Matthews tried to retire but couldn't. After sojourns in Florida, Texas
and Colorado, he returned to St. Louis, where he converted a house into
a signshop on the city's working-class South Side. There he lived and
worked, knocking out an occasional truck or board sign for old customers
and operating his book business by mail. For years, book publishing had
been a cottage industry for him. He also had a vast collection of sign
books, some of which were rare. He donated these, along with his own titles,
to the St. Louis Public Library.
It seems incongruous, if not tragic, that a man who was described as
"calm and relaxed" should have been the victim of a violent accident,
but that was his demise. Matthews had always heated with coal or wood
burning stoves, but when he came out of retirement, he tried a gas stove
for the first time. No one knows the cause, but sometime after August,
1971 (when he attended the Old Settlers Reunion at Colorado Springs),
a fiery gas explosion in his shop blew him out on the street. His head
was badly burned, and consequently, he lost a leg and an ear. He survived
to be confined to a wheelchair, in a nursing home, where he died about
three years later at the age of 80.
At a time when computerized lettering threatens to replace the art of
sign crafting, it is well we remember E.C. Matthews.
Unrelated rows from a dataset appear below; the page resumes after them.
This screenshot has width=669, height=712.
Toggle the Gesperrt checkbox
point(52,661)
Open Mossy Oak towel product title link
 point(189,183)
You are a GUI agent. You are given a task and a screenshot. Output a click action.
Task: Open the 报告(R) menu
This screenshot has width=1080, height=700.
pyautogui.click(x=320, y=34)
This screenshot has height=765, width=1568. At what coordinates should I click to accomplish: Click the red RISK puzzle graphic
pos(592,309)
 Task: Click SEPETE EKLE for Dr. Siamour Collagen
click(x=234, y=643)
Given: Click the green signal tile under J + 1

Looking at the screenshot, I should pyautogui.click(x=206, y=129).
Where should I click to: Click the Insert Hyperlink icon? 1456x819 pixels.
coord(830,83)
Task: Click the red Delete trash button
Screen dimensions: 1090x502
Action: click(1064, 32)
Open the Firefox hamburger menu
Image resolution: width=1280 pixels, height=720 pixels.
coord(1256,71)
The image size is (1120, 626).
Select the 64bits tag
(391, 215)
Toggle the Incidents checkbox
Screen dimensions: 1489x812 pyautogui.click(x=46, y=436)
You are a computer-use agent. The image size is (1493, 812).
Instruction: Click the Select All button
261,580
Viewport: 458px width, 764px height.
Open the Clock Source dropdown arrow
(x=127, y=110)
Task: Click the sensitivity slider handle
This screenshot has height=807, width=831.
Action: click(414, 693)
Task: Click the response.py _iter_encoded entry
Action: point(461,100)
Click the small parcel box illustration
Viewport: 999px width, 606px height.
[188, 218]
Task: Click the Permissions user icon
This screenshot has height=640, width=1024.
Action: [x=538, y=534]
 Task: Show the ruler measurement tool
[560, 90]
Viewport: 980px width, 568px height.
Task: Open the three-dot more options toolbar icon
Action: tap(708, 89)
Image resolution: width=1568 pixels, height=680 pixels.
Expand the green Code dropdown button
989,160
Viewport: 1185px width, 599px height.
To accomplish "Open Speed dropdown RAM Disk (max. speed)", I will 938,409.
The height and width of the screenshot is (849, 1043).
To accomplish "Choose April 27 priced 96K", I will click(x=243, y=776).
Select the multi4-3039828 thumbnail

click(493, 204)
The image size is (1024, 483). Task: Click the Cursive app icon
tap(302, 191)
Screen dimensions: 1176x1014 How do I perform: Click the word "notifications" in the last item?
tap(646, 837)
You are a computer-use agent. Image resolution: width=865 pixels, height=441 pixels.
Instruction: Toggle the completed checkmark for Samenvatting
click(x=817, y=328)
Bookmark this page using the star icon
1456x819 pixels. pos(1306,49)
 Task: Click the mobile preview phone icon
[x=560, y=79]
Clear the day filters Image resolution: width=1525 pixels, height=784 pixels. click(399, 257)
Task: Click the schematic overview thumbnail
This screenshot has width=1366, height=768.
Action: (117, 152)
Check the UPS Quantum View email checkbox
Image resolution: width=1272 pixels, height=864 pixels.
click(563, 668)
He was a signpainter,
one of the best, who believed in sharing his knowledge through personal
instruction and books. He was a man of diverse interests and talents who
never could retire his brushes, mahlstick and paints. No, there aren't
many like him these days. He once wrote, "To me, this field is more than
a way of earning a living. To me, signpainting is a way of life. Work
is always a pleasure...and if I could do it over again, I would choose
signpainting over any other job in the world."